After cutting his teeth as a producer and sound engineer at one of London’s most legendary establishments the chap in question has gone on to release quality cut after quality cut on labels such as Fullbarr, Lucidflow, Wiggle, Kaluki, and, of course, the imprint he co-runs, Cubism. This is only really one half of the story of course, with club performances the real calling card here. The likes of Carl Cox have heralded him as amongst the most exciting British acts to see inside a darkened room, with his on-the-fly approach devastating crowds from London to Ibiza. Naturally we were keen to catch up with the underground star to ask a few questions about this coming weekend. So, for details of the event click here, but before you do take a read of exactly what was said.

Hi Joseph, how are you doing today? Been up to much out of the ordinary

Yeah I’m good.

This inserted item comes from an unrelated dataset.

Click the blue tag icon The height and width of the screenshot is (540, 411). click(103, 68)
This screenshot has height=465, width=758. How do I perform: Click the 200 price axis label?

Just got back from Rome , where I was playing a great venue called Animal Social Club. I haven’t been making music today which is pretty out of the ordinary for me, but I have been working hard on live music, tracks and remixes recently. I’m working some really long hours as well as constantly touring with the live show, so I feel perhaps I need some rest and to live a bit, allow some space for inspiration to flow. I feel if I’m having to force it then it’s not coming from the right place.

You’re playing at the Russian Bar this weekend, have you played there before?

I have played there quite a few times, it’s a strange little place, dirty and underground, with a unique Dalston character. Every time I have played there I’ve had a great time performing and it’s really gone off with great vibes and people going mad…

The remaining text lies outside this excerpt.